L’affaire défraie la chronique ces derniers temps. Il s’agit de la crise au sein du Parti pourla renaissance (PAREN). Comment avez-vous accueilli cela ?
Nous assistons aujourd’hui, et j’ai le regret de le dire, à des échanges qui n’honorent pas la classe politique burkinabè. Je regrette que cette crise nous donne à assister à des langages peu courtois. Le PAREN est un grand parti politique car il ne faut pas oublier que le candidat Tahirou Barry est arrivé 3e à la présidentielle de 2015. Donc, c’est un grand parti comme l’UPC, le MPP ou l’UNIR/PS. Je suis d’accord qu’il puisse y avoir des crises, des divergences qui peuvent être fondamentales dans la vie du parti, mais que ces divergences soient jetées sur la place publique de cette manière, je le regrette. Je souhaite simplement que l’ensemble des acteurs de cette crise sachent raison garder et se retrouvent parce que le PAREN est un grand parti qui participe au débat national et apporte beaucoup. Parce que j’ai vu l’engouement que ce parti a eu lors des campagnes. C’est un parti qui ne doit pas disparaître du fait des antagonismes qui peuvent être aplanis. Je souhaite que Dieu leur donne beaucoup d’intelligence et surtout le courage de se réconcilier, de se pardonner de sorte à participer de façon intelligente au débat politique national et de permettre à la classe politique de sortir plus grandie.
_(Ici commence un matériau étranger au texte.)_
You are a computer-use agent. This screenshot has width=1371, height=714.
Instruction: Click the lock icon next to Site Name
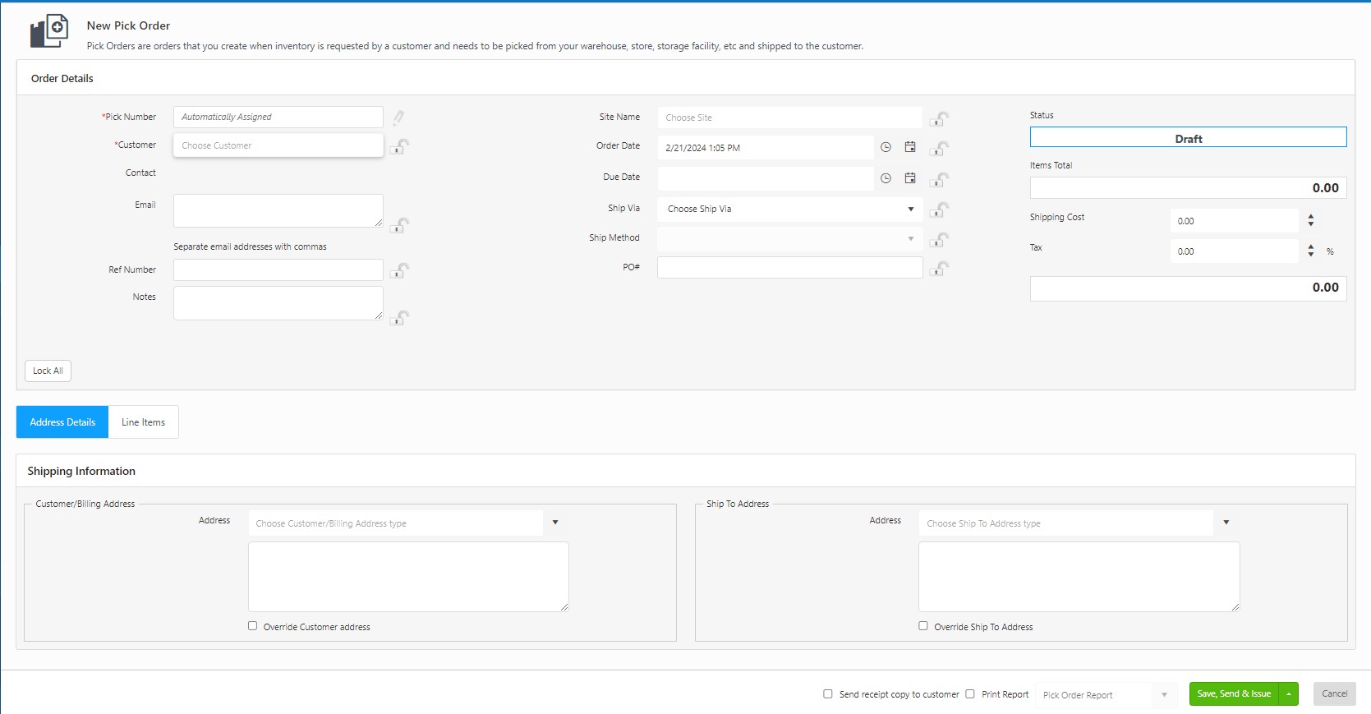[x=939, y=119]
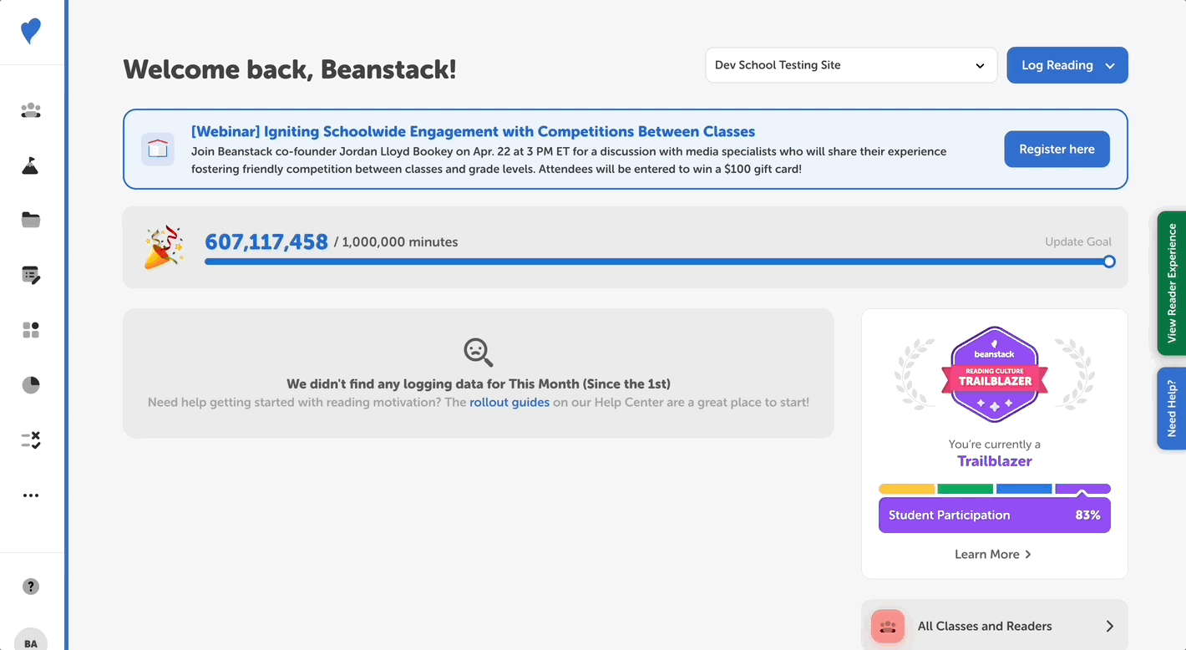The height and width of the screenshot is (650, 1186).
Task: Expand the Dev School Testing Site dropdown
Action: pyautogui.click(x=851, y=65)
Pensez-vous, comme certains, que le Burkina Faso a besoin aujourd’hui de réconciliation ?
Oui, le Burkina Faso a besoin de se réconcilier avec lui-même. Parce que nous avons des valeurs fortes qui doivent fonder le Burkinabè. Je disais que mon modèle d’hommes et de femmes, c’est celui-là qui véhicule des valeurs de travail, de courage, d’honnêteté, de sincérité, d’humilité. Nous avons besoin de cela. Alors que l’Europe parle de retour à la source, nous, nous voulons quitter la nôtre avant de la rechercher. Le Burkina Faso a besoin de se réconcilier avec lui-même d’abord en posant les bases d’une société meilleure, fondée sur les valeurs évoquées plus haut.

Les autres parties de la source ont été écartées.